Pay phone. The camera respectfully films from across the street as Melissa yells and cries. "I DON'T have TIME, Cesar! You make me feel like I'm neglecting you!" In a sit-down, Melissa says she's worried that Cesar's "gonna hold [her] back." Hmm. Back to the pay phone: "You're breaking my heart...because it HURTS! It HURTS, Cesar." Not as much as it hurts him, maybe. Oh, who cares.
Melissa looks sad as Dan gets some tarot cards ready. OY, this is contrived. Cyn says tarot is against what she believes in, and Dan makes a spooky spooky ghost noise. WhoooOOOOoooo! Then Bruce Willis pops out and says, "Hey! Remember when I got shot? And the kid said he saw dead people? All the time? Then why the fuck were you people surprised when you finally 'learned' I was dead?" Kidding -- he doesn't, but YOU ALL SHOULD HAVE KNOWN! Even my mom saw that coming a mile away. So Dan reads the cards for forlorn-faced Melissa (he doesn't need to use the book!), and they say she doesn't like commitment right now, and one card represents a selfish woman, and that she's trying to "play both ends," and that "everything is gonna fall apart." Okay then!

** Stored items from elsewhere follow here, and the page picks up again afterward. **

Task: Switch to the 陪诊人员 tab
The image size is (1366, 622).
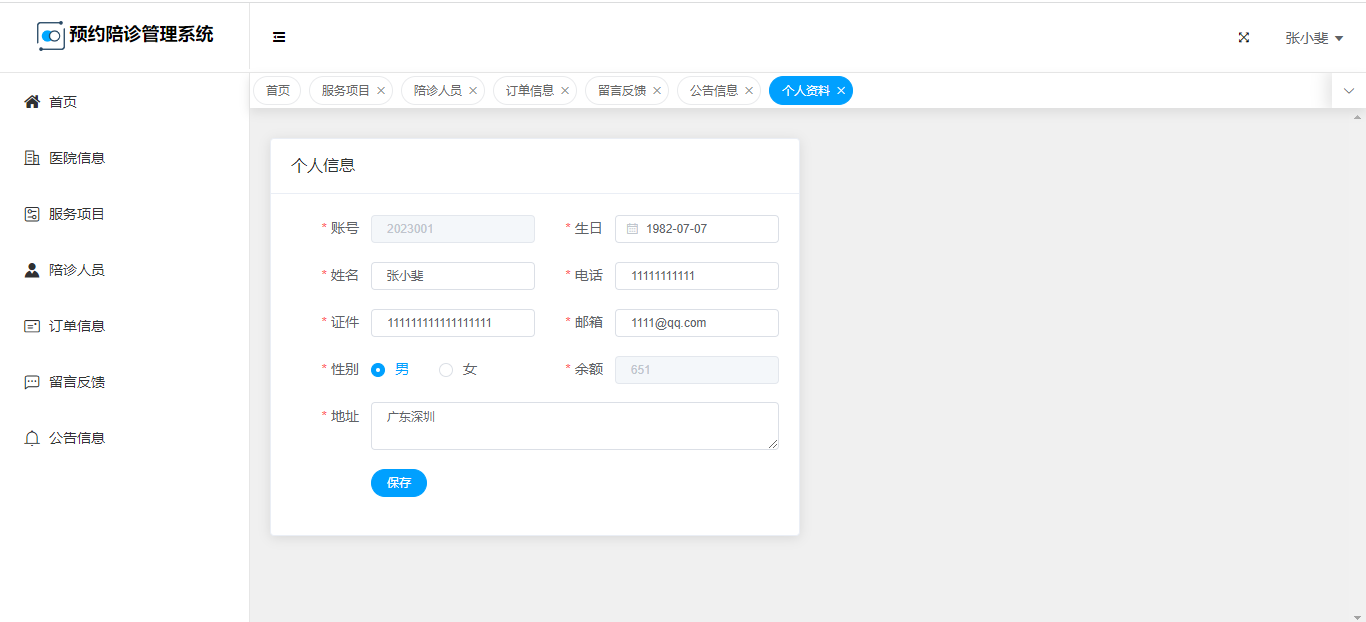Action: (x=437, y=91)
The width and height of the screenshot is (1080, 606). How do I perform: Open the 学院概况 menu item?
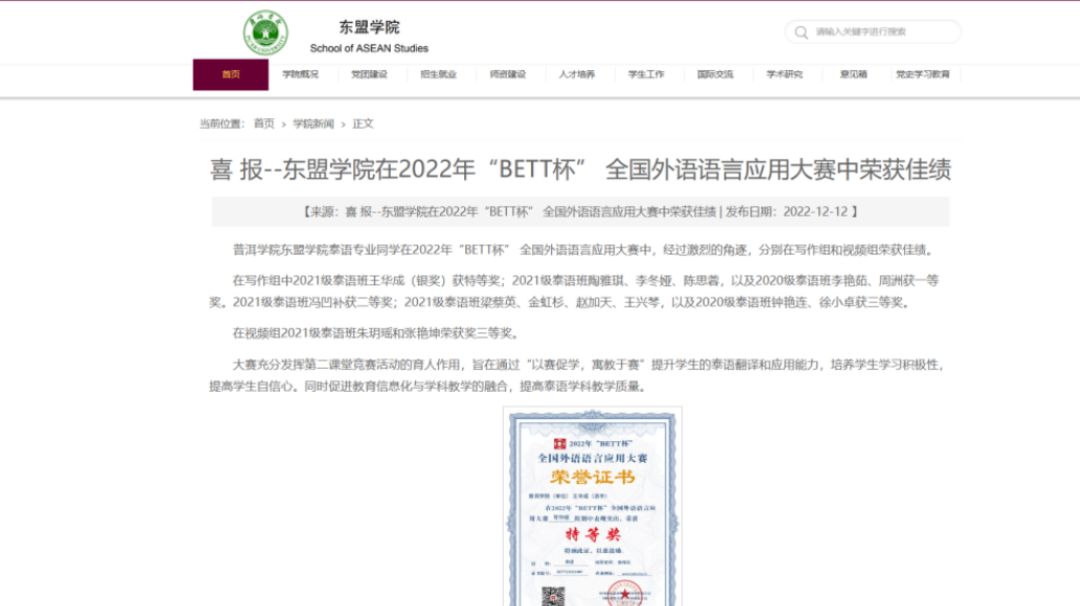[x=301, y=76]

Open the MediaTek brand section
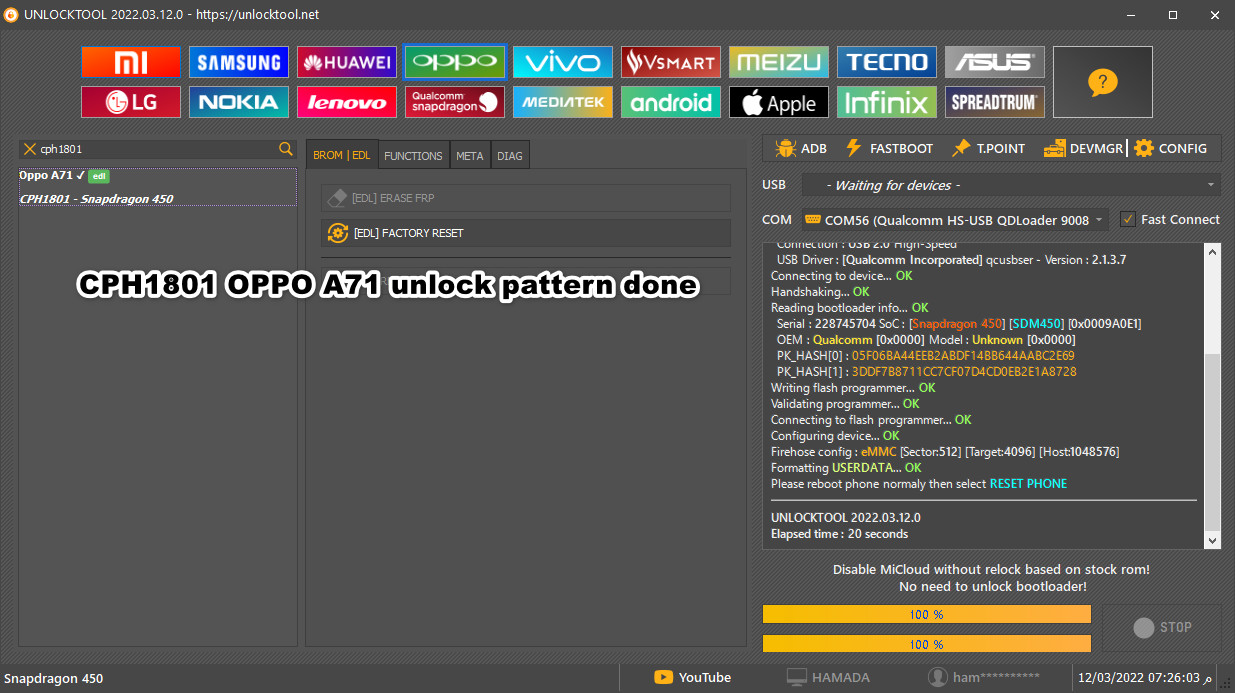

Dan approaches a club -- look, the velvet rope! I'm feeling tired just seeing it on TV. Maybe this is proof that I'm getting old, but there is nothing more clichéd than a stupid dance club. Dancing is cool, clubs are okay, and going out at night to raise hell is fine with me -- but somehow a great big monolithic club with a velvet rope and lights and Jock Jams blasting gives me hives now. Anyways, Dan says he's looking for a guy named Eric because he's here to interview him. The doorguys look blank for a bit; then one says Eric won't be interested because he isn't out yet and his parents read "that magazine." Dan says the interview won't even be about that, and the other doorguys, like parrots, say, "But it's WAR-saw." Warsaw is not just a city in Poland: it's a big fat gay bar too. So it can't be publicly known that Eric works there. Whoops, cameras, heh heh. Dan gets it, and he goes off to a pay phone to call Arnie, with his voice-over saying, "Being gay is hard, but you have to deal with it." Wow, go Dan!